Fixed spurious trailing space getting written if second path is empty in
main.py::write_output()
Fixed repetitive changelog processing in changelog.py::get_changes()

mainline:
> > Reviewed-on: http://review.gluster.org/15609
> > Smoke: Gluster Build System <jenkins@build.gluster.org>
> > CentOS-regression: Gluster Build System <jenkins@build.gluster.org>
> > NetBSD-regression: NetBSD Build System <jenkins@build.gluster.org>
> > Reviewed-by: Aravinda VK <avishwan@redhat.com>
(cherry picked from commit feea851fad4f89b48bfe89fe3b75250cc7bd6501)

release-3.9:
> Reviewed-on: http://review.gluster.org/15729
> Smoke: Gluster Build System <jenkins@build.gluster.org>
> NetBSD-regression: NetBSD Build System <jenkins@build.gluster.org>
> CentOS-regression: Gluster Build System <jenkins@build.gluster.org>
> Reviewed-by: Aravinda VK <avishwan@redhat.com>
(cherry picked from commit 915ae56a65d5a96bfddf977193dca60535ac7c11)
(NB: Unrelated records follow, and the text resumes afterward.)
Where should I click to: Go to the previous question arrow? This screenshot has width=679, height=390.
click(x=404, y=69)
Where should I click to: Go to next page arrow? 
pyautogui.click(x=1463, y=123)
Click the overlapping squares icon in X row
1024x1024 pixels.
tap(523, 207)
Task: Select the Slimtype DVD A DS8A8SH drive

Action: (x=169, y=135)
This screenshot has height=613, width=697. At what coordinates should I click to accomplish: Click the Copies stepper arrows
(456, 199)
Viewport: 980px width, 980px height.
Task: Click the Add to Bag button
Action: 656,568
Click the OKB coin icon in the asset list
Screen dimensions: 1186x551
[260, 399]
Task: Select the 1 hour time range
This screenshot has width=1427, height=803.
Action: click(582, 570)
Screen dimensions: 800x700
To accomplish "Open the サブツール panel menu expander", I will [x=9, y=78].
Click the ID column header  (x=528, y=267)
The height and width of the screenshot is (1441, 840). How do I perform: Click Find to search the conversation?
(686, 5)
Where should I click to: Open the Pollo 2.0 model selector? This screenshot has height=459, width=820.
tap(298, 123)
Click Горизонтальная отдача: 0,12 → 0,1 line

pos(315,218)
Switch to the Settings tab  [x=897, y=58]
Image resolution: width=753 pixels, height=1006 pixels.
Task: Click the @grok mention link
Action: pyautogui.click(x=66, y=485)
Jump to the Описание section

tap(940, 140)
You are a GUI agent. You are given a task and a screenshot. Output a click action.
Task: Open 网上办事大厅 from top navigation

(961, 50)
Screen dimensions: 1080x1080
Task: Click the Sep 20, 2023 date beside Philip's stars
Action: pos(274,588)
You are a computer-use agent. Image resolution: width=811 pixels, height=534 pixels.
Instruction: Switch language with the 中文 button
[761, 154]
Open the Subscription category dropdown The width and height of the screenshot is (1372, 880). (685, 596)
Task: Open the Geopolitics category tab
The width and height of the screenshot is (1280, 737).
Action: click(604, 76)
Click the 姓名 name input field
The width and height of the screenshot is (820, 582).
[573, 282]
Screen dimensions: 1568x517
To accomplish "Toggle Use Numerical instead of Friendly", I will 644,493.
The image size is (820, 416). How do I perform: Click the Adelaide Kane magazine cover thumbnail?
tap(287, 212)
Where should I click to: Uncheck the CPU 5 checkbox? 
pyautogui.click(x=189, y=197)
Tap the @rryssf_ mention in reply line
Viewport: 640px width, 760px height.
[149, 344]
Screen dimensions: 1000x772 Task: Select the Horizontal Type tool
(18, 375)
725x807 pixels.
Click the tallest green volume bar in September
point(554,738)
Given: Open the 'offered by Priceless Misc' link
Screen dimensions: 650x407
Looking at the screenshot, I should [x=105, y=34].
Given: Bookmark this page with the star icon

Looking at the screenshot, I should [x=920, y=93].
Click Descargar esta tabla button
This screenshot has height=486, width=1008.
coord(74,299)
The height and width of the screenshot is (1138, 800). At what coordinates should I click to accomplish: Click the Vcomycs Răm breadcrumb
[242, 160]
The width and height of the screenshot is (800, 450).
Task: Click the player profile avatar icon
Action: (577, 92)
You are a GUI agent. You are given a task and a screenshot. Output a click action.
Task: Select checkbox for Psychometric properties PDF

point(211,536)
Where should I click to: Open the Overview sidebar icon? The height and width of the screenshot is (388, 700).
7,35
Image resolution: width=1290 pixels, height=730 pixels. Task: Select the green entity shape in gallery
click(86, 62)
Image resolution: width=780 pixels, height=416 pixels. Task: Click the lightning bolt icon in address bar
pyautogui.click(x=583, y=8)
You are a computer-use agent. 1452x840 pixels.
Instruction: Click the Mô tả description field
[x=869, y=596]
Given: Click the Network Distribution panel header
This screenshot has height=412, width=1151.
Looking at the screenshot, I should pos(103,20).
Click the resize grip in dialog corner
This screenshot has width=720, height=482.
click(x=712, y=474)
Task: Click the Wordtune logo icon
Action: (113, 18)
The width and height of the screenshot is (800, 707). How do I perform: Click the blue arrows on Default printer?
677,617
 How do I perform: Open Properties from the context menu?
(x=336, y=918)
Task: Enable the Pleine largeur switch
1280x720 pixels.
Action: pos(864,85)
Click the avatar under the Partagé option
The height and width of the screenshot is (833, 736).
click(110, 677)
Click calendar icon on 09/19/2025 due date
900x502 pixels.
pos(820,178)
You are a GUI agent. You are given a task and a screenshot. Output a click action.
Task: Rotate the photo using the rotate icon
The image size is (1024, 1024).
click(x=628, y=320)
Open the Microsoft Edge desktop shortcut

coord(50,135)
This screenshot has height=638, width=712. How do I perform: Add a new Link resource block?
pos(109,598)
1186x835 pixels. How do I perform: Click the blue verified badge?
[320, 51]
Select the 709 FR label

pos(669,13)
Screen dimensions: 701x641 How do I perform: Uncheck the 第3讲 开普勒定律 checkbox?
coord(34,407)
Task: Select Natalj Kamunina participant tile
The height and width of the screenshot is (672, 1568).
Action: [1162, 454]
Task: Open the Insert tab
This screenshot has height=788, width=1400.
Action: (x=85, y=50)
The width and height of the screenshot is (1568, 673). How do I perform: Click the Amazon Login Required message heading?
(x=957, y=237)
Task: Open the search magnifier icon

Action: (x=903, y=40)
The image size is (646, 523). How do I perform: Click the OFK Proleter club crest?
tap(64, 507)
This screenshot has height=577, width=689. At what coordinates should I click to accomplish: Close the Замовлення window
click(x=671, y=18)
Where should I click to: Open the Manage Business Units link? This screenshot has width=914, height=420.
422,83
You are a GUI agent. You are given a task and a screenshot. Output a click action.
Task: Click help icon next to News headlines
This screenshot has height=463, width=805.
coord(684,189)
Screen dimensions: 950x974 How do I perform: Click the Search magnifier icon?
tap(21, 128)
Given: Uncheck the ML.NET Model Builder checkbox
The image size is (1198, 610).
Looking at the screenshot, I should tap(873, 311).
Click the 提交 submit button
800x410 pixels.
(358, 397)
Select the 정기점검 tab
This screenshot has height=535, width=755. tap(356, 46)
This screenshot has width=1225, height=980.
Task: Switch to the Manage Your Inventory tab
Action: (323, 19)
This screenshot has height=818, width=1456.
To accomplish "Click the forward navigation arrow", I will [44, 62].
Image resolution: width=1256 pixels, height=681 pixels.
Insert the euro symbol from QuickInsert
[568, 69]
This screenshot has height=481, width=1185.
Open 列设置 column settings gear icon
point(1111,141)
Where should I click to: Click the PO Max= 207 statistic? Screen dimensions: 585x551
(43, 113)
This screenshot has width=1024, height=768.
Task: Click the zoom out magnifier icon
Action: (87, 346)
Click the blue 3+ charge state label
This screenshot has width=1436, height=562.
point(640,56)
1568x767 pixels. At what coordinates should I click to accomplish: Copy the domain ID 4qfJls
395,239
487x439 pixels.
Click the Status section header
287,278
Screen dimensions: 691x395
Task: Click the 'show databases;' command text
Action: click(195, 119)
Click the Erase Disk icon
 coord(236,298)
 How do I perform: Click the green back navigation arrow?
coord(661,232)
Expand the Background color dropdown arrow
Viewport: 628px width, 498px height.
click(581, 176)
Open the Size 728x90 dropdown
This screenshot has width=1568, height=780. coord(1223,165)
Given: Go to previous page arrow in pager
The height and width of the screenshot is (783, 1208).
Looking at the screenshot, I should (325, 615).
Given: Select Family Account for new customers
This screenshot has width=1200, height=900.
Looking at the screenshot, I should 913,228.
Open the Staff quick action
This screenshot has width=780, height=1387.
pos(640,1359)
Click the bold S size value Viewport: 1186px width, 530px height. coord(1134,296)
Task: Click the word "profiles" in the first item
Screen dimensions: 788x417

Change-Id: Ia8d96e2cd47bf2a64416bece312e67631a1dbf29
BUG: 1379790
Signed-off-by: Milind Changire <mchangir@redhat.com>
Reviewed-on: https://code.engineering.redhat.com/gerrit/88272
Reviewed-by: Atin Mukherjee <amukherj@redhat.com>
---
 tools/glusterfind/src/changelog.py |    2 +-
 tools/glusterfind/src/main.py      |   68 +++++++++++++++++++++++++++++-------
 tools/glusterfind/src/nodeagent.py |    4 ++-
 tools/glusterfind/src/utils.py     |    2 +-
 4 files changed, 60 insertions(+), 16 deletions(-)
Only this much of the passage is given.